* MATERIAL PROVIDED
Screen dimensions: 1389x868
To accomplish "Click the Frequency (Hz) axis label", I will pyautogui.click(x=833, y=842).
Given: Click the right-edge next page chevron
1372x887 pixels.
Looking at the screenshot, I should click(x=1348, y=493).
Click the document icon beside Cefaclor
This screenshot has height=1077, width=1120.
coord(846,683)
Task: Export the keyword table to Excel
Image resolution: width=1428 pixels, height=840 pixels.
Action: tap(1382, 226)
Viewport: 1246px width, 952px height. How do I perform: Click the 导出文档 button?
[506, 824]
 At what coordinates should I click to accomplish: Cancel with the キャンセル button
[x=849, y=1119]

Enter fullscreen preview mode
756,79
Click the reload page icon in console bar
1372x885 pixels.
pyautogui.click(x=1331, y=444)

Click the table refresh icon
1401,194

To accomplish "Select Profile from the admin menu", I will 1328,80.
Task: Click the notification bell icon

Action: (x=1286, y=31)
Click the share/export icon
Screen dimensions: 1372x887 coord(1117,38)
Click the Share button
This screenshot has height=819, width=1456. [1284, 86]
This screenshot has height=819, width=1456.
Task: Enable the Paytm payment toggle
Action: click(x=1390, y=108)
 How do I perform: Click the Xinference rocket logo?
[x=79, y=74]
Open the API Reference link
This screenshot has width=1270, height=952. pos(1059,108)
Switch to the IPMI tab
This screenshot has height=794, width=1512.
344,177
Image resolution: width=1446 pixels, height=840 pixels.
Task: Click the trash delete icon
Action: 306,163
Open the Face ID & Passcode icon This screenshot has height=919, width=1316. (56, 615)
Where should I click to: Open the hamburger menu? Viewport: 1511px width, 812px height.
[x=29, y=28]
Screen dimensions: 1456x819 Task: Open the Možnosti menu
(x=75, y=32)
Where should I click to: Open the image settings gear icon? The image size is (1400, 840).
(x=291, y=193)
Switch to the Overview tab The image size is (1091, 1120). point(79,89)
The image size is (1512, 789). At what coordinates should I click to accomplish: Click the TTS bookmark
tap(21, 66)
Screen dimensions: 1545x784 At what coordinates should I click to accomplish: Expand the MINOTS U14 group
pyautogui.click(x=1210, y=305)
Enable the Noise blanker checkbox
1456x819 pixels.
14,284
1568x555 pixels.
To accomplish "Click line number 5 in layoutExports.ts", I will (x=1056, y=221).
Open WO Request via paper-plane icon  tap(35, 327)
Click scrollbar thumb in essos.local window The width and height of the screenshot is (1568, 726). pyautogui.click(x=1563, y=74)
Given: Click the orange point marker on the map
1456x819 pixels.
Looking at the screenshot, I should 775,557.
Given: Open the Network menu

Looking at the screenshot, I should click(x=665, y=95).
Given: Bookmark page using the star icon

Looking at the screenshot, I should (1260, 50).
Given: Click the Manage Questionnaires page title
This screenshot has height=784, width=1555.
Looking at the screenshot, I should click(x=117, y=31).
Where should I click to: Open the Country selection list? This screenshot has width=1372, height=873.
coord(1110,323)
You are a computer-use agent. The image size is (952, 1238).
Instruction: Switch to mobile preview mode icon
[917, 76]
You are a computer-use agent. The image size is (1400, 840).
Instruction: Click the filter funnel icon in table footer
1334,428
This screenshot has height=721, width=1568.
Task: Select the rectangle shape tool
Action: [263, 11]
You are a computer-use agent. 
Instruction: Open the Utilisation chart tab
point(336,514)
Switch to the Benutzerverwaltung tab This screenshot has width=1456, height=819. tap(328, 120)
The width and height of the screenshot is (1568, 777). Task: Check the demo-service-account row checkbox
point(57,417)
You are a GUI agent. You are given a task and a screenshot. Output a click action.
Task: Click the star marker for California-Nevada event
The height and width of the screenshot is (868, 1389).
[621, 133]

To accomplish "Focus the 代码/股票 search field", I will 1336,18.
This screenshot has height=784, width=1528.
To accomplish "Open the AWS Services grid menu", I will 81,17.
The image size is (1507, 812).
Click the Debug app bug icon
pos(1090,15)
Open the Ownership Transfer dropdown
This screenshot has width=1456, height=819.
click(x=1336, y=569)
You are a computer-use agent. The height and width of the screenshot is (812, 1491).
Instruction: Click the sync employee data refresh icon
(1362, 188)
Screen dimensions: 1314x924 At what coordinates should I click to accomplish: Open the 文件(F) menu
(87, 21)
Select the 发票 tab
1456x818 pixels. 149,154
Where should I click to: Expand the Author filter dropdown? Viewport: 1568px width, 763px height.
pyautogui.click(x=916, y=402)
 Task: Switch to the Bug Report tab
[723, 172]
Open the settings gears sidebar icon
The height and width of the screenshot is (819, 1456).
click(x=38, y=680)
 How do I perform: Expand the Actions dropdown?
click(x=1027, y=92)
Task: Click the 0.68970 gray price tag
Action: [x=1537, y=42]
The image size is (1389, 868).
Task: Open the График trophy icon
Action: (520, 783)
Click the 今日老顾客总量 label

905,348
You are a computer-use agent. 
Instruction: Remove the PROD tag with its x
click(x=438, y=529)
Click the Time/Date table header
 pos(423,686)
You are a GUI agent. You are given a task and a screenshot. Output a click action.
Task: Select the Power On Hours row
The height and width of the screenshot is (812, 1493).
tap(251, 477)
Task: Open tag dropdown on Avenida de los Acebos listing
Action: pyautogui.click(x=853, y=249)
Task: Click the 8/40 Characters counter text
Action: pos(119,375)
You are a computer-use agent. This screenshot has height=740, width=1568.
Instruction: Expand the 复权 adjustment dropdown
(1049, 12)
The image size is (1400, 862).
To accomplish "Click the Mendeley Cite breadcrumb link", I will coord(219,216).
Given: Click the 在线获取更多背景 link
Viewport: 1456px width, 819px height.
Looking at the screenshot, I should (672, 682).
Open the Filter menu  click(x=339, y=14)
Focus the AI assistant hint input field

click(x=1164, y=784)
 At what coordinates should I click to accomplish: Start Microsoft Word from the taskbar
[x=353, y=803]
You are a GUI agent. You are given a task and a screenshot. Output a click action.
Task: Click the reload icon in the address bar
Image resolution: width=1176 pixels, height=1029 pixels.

* PROBLEM TO WORK ON
The answer is the line with "Click the Time/Date table header" plus every line after it to the last line of the entries above, copied exactly and with no other lines.

* OUTPUT OF THE TASK
Click the Time/Date table header
 pos(423,686)
You are a GUI agent. You are given a task and a screenshot. Output a click action.
Task: Select the Power On Hours row
The height and width of the screenshot is (812, 1493).
tap(251, 477)
Task: Open tag dropdown on Avenida de los Acebos listing
Action: pyautogui.click(x=853, y=249)
Task: Click the 8/40 Characters counter text
Action: pos(119,375)
You are a computer-use agent. This screenshot has height=740, width=1568.
Instruction: Expand the 复权 adjustment dropdown
(1049, 12)
The image size is (1400, 862).
To accomplish "Click the Mendeley Cite breadcrumb link", I will coord(219,216).
Given: Click the 在线获取更多背景 link
Viewport: 1456px width, 819px height.
Looking at the screenshot, I should (672, 682).
Open the Filter menu  click(x=339, y=14)
Focus the AI assistant hint input field

click(x=1164, y=784)
 At what coordinates should I click to accomplish: Start Microsoft Word from the taskbar
[x=353, y=803]
You are a GUI agent. You are given a task and a screenshot. Output a click action.
Task: Click the reload icon in the address bar
Image resolution: width=1176 pixels, height=1029 pixels.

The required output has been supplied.